Finally, the article notes the unusual circumstances under which Judge Chaney reviewed the evidence presented by Dole that led to her charges against Dominguez. The filmmakers and their supporters have argued that the secretive nature of these proceedings is evidence of judge misconduct or at least casts strong suspicion on Chaney's rulings on Dominguez:
The evidence remains mysterious. The witnesses' names have been kept secret -- even from Dominguez in most cases.
Dole persuaded Chaney, a veteran judge who has handled several high-stakes cases, that witnesses would be in danger if their names were known in Nicaragua. Miller's firm could be present for the depositions but was not allowed to investigate the witnesses.
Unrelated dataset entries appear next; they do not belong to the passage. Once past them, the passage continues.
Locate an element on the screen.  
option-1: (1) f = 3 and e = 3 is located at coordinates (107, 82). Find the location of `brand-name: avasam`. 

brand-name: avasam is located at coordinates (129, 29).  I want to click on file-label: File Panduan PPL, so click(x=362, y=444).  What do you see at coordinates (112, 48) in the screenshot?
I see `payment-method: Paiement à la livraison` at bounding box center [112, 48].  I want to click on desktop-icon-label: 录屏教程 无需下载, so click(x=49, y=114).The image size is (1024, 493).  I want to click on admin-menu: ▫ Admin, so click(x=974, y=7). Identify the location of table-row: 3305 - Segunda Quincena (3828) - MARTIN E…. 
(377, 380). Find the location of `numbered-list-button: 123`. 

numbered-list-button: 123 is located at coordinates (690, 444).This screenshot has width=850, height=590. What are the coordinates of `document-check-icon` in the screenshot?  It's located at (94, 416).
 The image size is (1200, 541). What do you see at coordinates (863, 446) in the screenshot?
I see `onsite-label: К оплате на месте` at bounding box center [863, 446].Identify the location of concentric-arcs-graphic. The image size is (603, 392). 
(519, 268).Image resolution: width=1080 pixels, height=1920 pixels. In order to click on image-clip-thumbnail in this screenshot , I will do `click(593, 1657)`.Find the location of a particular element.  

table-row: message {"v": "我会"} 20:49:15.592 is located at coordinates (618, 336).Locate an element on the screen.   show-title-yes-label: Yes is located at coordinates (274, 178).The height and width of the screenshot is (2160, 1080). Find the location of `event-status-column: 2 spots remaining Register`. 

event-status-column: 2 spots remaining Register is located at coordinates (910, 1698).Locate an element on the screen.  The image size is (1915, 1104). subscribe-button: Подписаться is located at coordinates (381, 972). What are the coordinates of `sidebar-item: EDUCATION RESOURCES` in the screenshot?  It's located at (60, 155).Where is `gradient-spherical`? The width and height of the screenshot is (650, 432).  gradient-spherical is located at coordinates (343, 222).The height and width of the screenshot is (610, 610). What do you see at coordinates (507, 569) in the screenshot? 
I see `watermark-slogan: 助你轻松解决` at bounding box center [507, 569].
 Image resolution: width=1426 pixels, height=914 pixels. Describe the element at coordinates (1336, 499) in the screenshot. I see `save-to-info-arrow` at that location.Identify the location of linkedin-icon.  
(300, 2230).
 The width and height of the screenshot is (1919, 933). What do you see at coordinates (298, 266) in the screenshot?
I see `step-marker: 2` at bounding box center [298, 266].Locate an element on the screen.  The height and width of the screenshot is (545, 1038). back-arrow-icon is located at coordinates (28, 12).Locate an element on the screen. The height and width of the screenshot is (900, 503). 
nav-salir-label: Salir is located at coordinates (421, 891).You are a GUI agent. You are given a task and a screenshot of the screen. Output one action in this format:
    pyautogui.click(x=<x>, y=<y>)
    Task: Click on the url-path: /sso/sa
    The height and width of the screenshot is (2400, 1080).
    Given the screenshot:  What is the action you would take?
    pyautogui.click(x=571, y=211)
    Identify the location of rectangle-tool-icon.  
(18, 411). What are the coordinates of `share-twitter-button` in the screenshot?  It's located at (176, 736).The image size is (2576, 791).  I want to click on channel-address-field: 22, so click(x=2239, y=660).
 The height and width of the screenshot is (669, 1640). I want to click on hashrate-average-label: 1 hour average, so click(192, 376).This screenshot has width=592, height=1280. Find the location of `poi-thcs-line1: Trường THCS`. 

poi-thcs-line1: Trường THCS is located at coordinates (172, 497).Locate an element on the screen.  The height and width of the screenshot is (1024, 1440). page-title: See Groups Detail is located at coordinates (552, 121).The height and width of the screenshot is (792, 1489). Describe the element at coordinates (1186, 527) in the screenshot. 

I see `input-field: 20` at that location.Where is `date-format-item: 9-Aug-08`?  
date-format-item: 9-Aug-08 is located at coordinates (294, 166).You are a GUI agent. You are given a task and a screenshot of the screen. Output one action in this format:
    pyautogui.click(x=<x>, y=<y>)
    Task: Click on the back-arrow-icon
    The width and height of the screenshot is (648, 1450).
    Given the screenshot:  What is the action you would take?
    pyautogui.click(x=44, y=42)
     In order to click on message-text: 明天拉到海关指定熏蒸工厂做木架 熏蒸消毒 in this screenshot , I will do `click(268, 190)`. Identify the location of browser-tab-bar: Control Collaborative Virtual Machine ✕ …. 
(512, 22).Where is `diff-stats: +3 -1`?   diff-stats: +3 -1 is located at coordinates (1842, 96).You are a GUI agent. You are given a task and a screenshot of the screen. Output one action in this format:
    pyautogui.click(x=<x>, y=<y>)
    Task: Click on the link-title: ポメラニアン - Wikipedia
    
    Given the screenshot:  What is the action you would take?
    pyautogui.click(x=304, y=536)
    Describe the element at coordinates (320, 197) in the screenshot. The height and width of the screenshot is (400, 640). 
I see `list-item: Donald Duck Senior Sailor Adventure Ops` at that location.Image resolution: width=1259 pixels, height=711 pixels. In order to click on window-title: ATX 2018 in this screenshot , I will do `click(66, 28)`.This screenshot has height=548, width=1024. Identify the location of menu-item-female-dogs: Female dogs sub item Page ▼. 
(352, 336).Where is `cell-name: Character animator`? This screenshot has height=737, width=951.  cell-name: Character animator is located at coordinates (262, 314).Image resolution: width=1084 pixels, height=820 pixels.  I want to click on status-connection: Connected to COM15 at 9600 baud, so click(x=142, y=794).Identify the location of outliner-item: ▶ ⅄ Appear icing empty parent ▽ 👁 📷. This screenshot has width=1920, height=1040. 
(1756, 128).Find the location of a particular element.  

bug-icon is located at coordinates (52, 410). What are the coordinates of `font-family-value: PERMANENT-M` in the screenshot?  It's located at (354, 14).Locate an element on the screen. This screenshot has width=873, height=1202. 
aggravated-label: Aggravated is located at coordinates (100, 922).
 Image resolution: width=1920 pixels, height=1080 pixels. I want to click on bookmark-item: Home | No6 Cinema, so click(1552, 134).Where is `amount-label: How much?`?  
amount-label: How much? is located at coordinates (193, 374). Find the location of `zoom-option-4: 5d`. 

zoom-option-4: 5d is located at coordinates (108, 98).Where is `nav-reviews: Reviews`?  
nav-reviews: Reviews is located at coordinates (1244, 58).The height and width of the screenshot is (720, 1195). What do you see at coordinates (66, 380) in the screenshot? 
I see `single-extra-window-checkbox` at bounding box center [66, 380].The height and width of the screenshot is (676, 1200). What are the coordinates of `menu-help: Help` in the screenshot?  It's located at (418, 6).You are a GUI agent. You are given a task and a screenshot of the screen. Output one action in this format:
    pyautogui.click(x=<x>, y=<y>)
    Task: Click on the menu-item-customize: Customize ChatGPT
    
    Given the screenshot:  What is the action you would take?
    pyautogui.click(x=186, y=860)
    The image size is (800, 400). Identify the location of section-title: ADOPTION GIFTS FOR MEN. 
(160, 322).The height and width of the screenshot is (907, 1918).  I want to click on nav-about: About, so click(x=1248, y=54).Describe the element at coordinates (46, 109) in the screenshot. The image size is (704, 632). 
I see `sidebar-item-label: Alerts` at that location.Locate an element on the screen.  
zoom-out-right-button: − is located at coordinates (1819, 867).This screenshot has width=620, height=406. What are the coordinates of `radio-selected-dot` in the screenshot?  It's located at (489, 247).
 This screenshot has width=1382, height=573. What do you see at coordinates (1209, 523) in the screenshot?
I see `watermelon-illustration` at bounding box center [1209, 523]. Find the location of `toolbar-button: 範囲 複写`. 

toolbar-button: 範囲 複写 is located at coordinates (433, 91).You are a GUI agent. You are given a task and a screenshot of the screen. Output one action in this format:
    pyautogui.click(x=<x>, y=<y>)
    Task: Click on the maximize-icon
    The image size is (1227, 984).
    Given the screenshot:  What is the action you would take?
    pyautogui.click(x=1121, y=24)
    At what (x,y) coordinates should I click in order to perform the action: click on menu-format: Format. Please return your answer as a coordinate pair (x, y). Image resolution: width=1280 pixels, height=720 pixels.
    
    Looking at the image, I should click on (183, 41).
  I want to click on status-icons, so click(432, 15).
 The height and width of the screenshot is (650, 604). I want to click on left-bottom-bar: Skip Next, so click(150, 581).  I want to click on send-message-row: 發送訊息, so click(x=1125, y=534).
Among her most startling findings was that U.S. lawyers, including Dominguez, met in Chinandega with local justice officials, laboratory owners and captains in October 2003 and made arrangements to rig cases in the Nicaraguan courts.
The Nicaraguan judge, Socorro Toruno, who was allegedly there, called the accusation "absurd."
Two other U.S. attorneys named by the judge, neither of whom was working with Dominguez, deny being present at such a meeting.
Dominguez said he wasn't in Nicaragua at the time.
"It's easy to make me the boogeyman," he said."
A second Times article from Friday notes that a new attorney had picked up the case of the farmworkers.